- [Aim of the task]:
Go to the line that contains "Image resolution: width=1456 pixels, height=818" in the records below and repeat it, and each line after it, exactly through the end, omitting pictures.
-=-=-=-=-
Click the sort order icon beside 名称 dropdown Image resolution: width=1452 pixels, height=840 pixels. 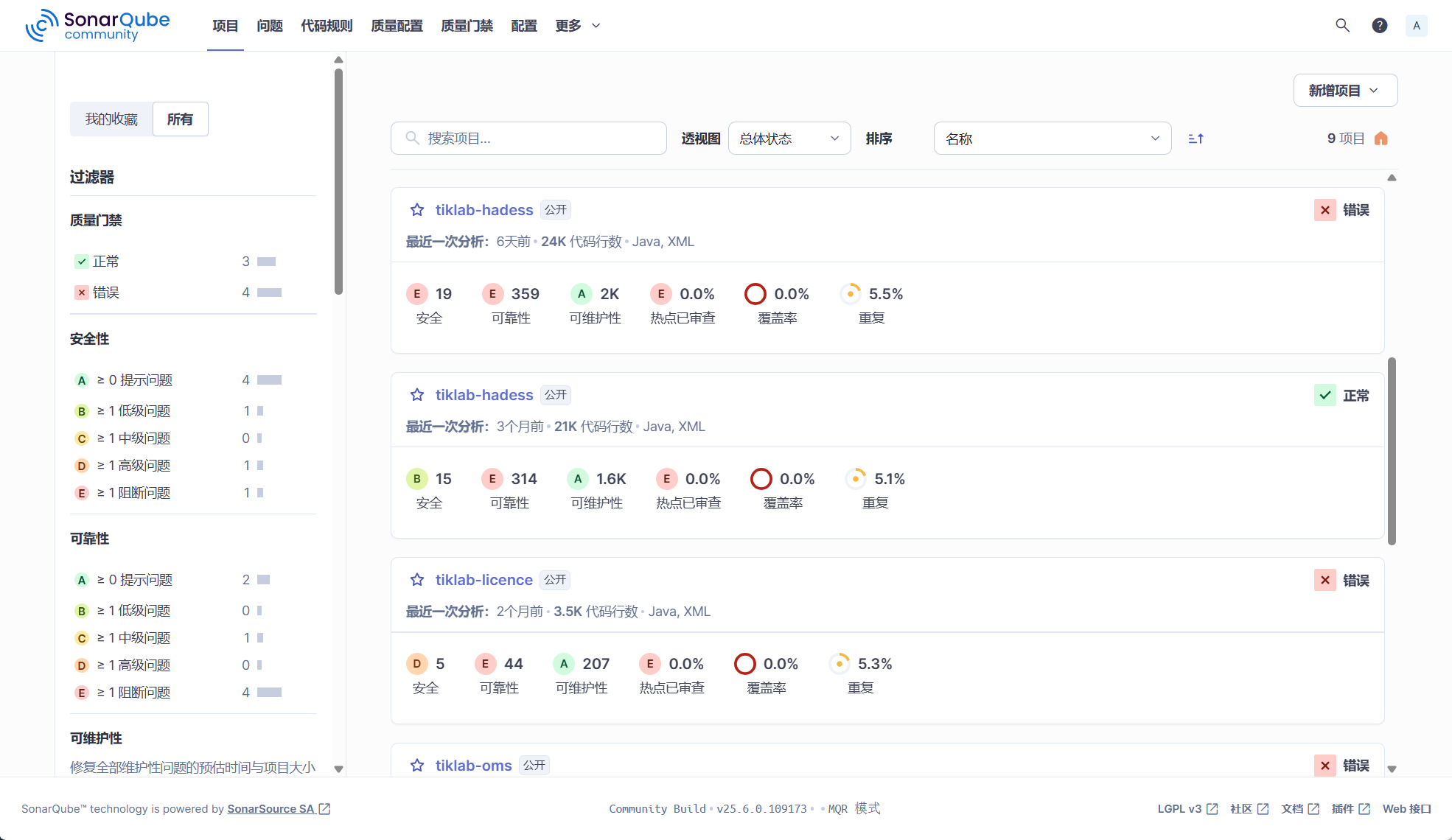(1196, 138)
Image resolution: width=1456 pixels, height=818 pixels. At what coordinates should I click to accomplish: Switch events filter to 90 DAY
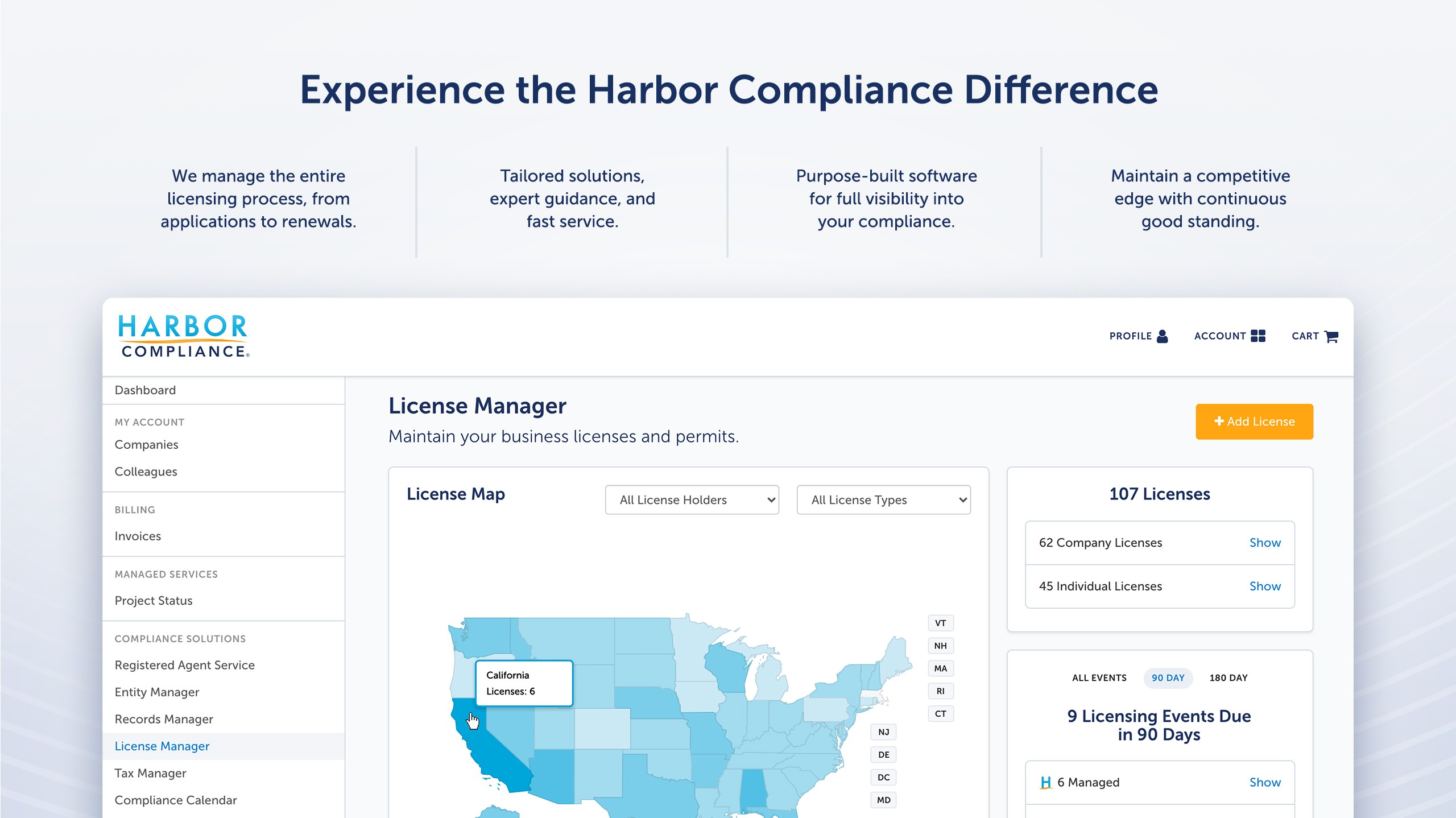point(1168,677)
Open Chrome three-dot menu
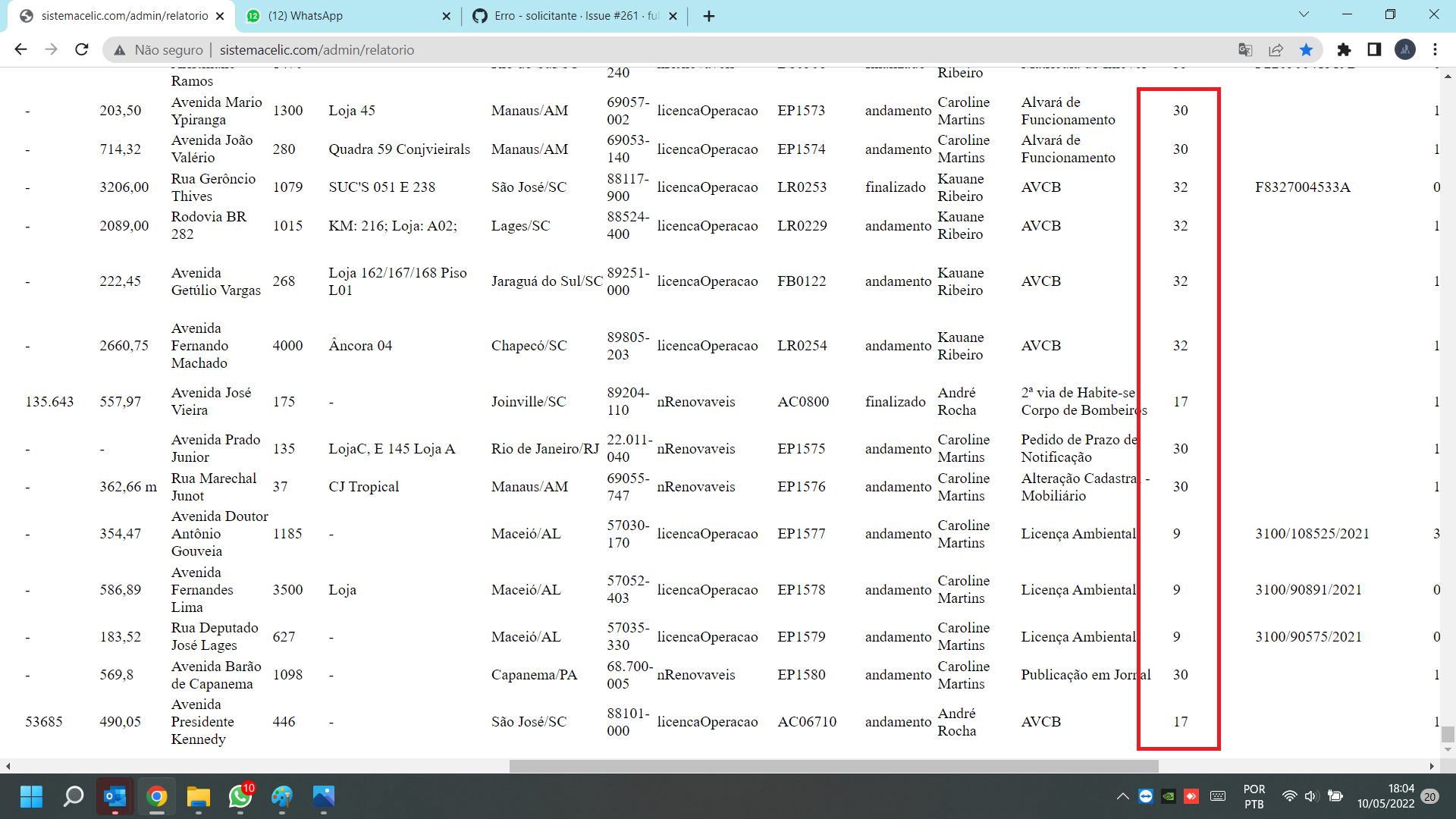Image resolution: width=1456 pixels, height=819 pixels. coord(1435,49)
-=-=-=-=-
- [Worked solution]:
Image resolution: width=1456 pixels, height=818 pixels. At what coordinates should I click to accomplish: Switch events filter to 90 DAY
point(1168,677)
Open Chrome three-dot menu
Image resolution: width=1456 pixels, height=819 pixels. coord(1435,49)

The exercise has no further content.